Alors Mme Defert lui saisit les deux mains et la regarda fixement. Puis les sanglots qui l’étouffaient éclatèrent, et elle pleura ; mais quelles larmes, et quel céleste sourire sur ce doux visage qu’elle tournait du côté de ses hôtes !

« Je vous ai reconnue à la ressemblance, qui est frappante, dit la marquise en lui caressant la main comme celle d’un enfant qu’on veut calmer.

— Prisonnier ? lui demanda Defert aussitôt qu’elle put parler.

— Non, reprit la marquise. Il a été laissé pour mort. Quand on a mis en réquisition les gens de ce village pour enterrer les morts français, le marquis les a accompagnés et a emmené un médecin. Votre fils, quoique dangereusement blessé, respirait encore ; on a pu le rappeler à la vie : il est sauvé maintenant.

— Il est ici ? s’écria Mme Defert en se levant. Oh ! laissez-moi l’embrasser.

— Oui, il est ici ; mais calmez-vous, chère madame, il faudra qu’il soit préparé à vous voir. Il est encore très-faible, et la moindre émotion peut être dangereuse. »

Mme Defert consentit à se rasseoir.

Rassurée sur le compte de Jean, toutes ses inquiétudes se reportèrent sur Marthe.

« Et ma pauvre Marthe, qu’a-t-elle pu devenir au milieu de cette horrible guerre ! »

Le marquis sortit, et revint, cinq minutes après, accompagné d’une jeune servante.

« Voilà, dit la marquise, une jeune personne qui pourra vous donner des nouvelles. « Rien qu’à sa démarche, et sans voir son visage qui était encore caché dans l’ombre, Mme Defert reconnut Marthe, qui se jeta dans ses bras et la couvrit de baisers.

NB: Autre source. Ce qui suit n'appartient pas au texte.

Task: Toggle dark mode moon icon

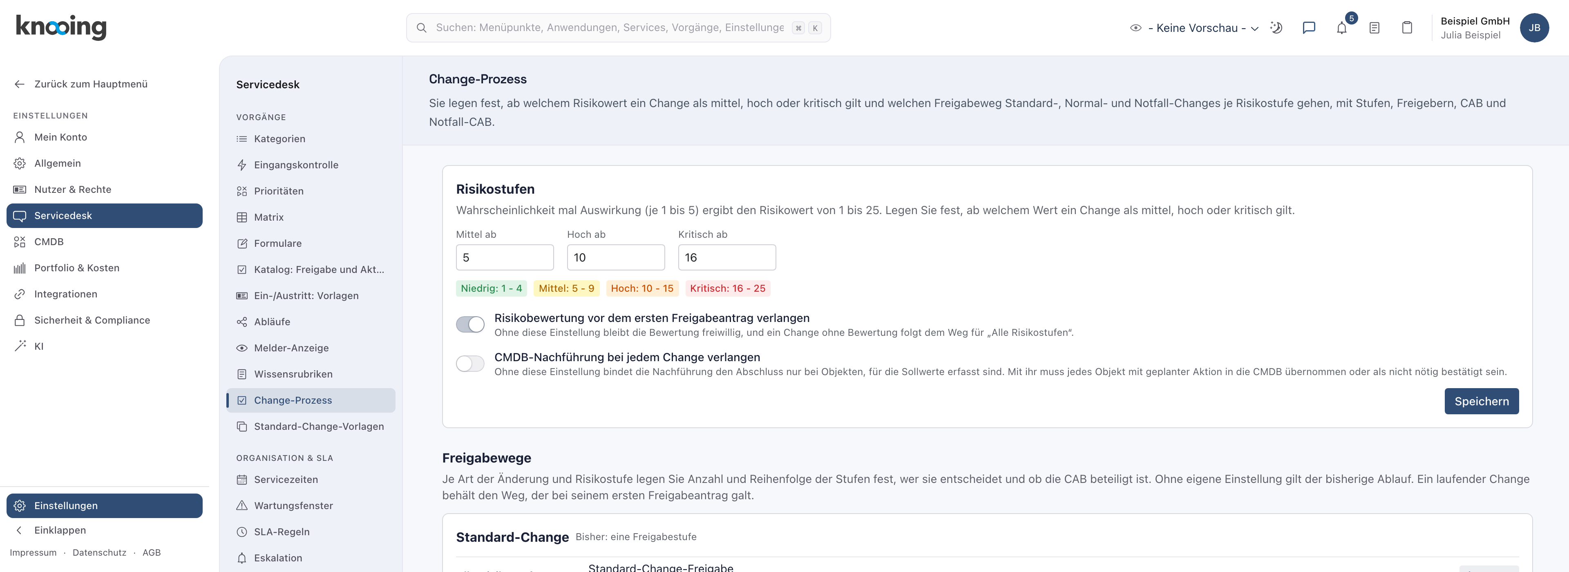Action: 1276,27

Les premiers mots de Jean, lorsqu’il avait pu parler, avaient été pour demander sœur Agnès qui devait se trouver à Vendôme. Le marquis avait obtenu de la supérieure qu’elle vînt soigner son frère. Pour ne pas attirer l’attention, elle avait pris le costume d’une servante. C’est elle qui depuis trois semaines soignait le pauvre lieutenant. Marthe avait écrit plusieurs fois à sa mère, mais ses lettres s’étaient perdues en chemin. « Mon malade dort, dit-elle à sa mère, il ne faut pas risquer de le réveiller, il a si grand besoin de sommeil ! Il vaut mieux attendre à demain pour le voir. »

Le lendemain, la mère fut enfin admise à embrasser son enfant. Il était bien pâle et bien amaigri, mais qu’il était beau ! et comme elle le trouva transfiguré par l’héroïsme et la souffrance ! Il ne fallait pas songer à le transporter à Châtillon. D’ailleurs, tout le pays était en proie aux Allemands, qui l’auraient fait prisonnier. Comme il était bien en sûreté dans la cachette où on l’avait mis, et qu’il restait confié aux soins de Marthe, Mme Defert, malgré son désir de rester près de lui, songea qu’on le pleurait encore à Châtillon ; elle eut hâte de partir pour porter aux siens la bonne nouvelle.